AIM OF THE EXERCISE: Among the entries, find the lines with the string "agent" and copy them.
(DATA TO USE begins)
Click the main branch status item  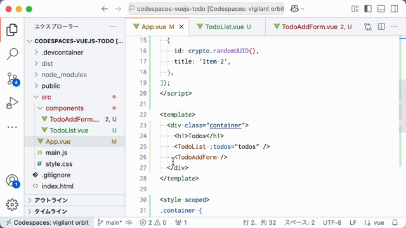pos(109,222)
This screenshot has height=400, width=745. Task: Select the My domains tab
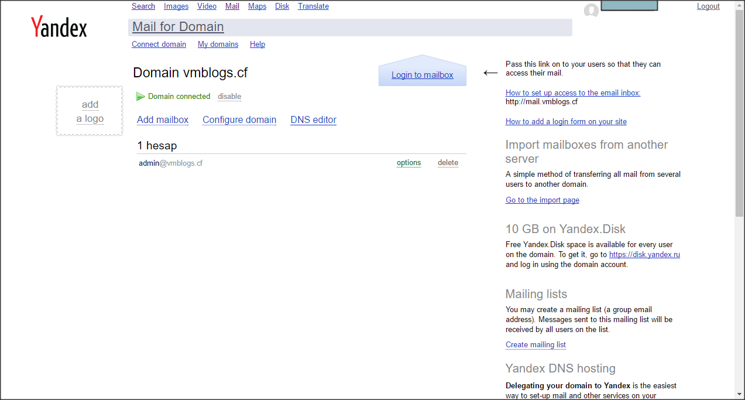[218, 45]
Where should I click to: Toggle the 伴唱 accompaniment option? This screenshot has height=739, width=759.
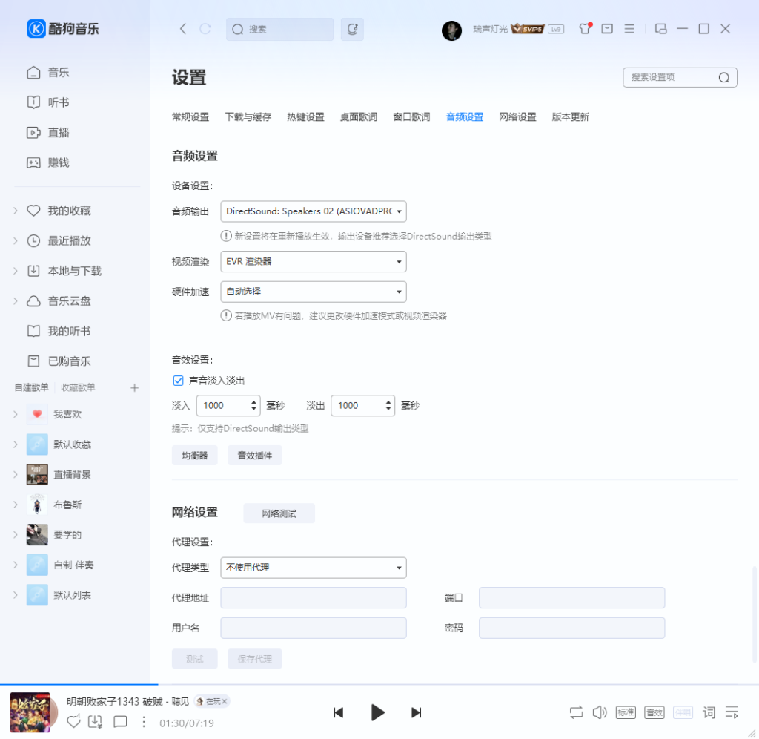pos(682,712)
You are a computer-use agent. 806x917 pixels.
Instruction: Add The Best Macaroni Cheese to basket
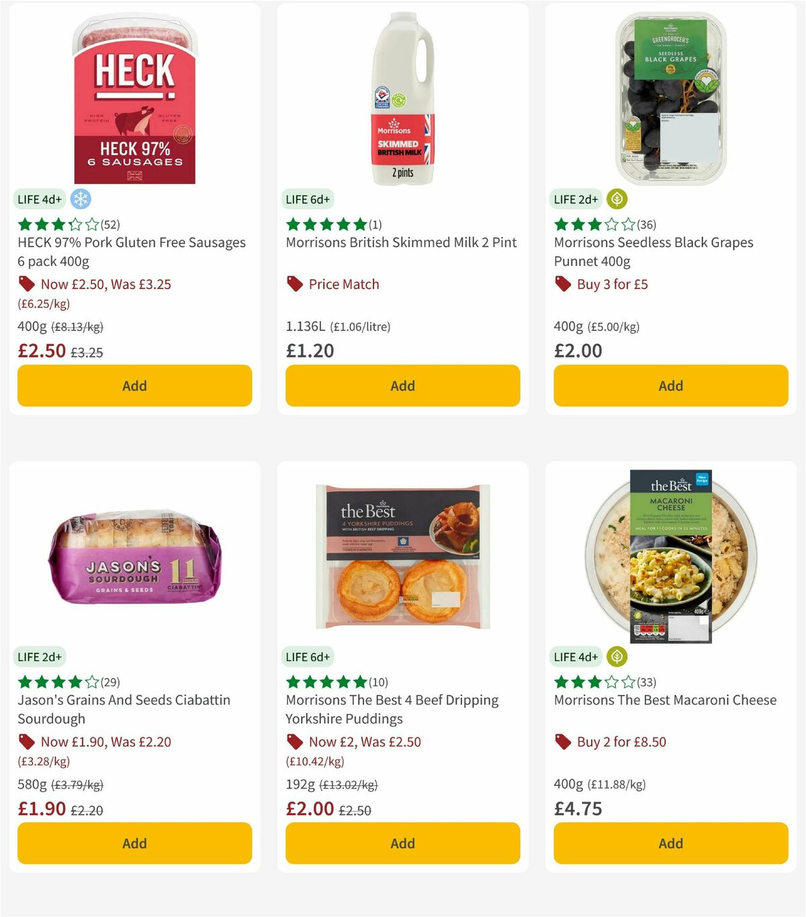point(670,843)
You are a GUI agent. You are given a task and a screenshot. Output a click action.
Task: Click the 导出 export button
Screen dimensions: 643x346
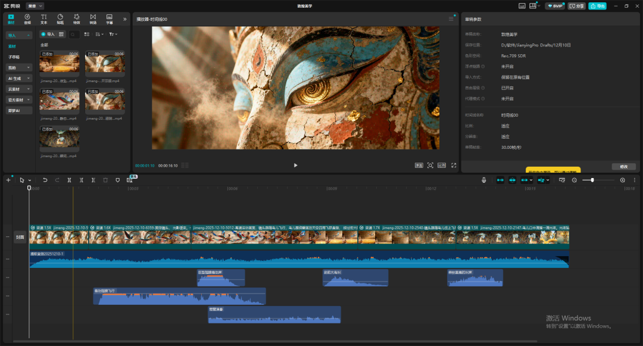[597, 6]
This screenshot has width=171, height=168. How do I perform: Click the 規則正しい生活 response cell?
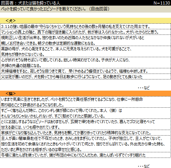click(x=85, y=40)
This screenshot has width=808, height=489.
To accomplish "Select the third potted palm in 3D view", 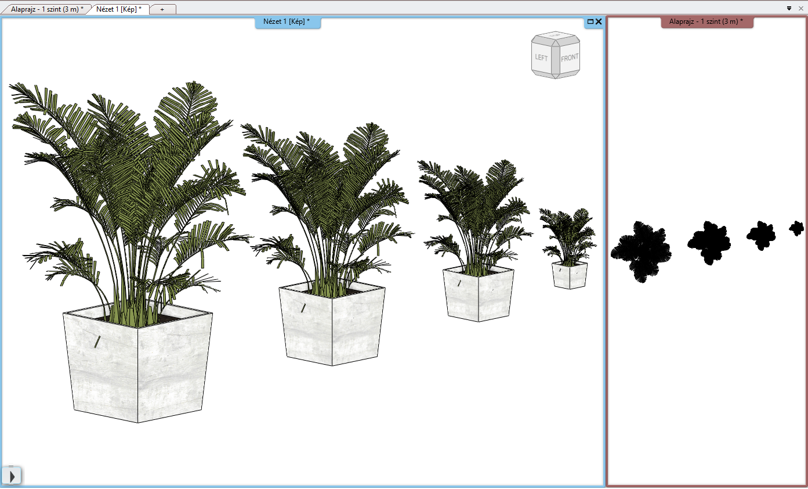I will pos(478,293).
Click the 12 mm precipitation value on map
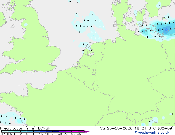Screen dimensions: 175x135 166,29
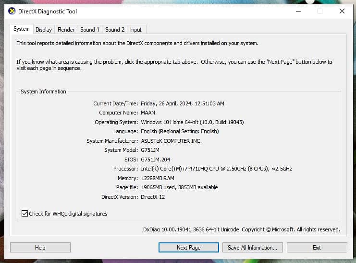Click the Operating System value text
Screen dimensions: 356x263
[192, 122]
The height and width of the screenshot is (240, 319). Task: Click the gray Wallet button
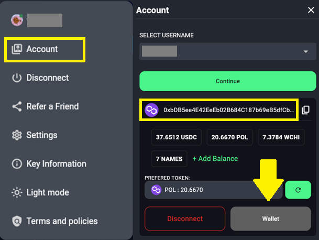tap(270, 219)
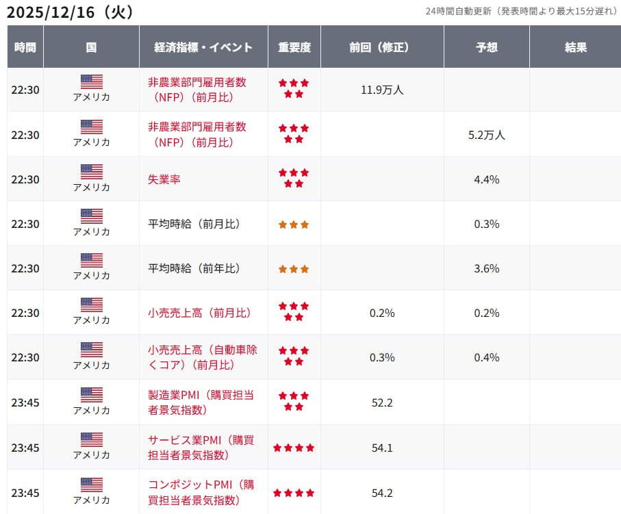Click the four red stars for サービス業PMI
621x514 pixels.
tap(294, 448)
(DATA TO USE ends)
RESPONSE TO THE EXERCISE:
You are a computer-use agent. 806x917 pixels.
You are a GUI agent. You are given a task and a screenshot. Output a click action.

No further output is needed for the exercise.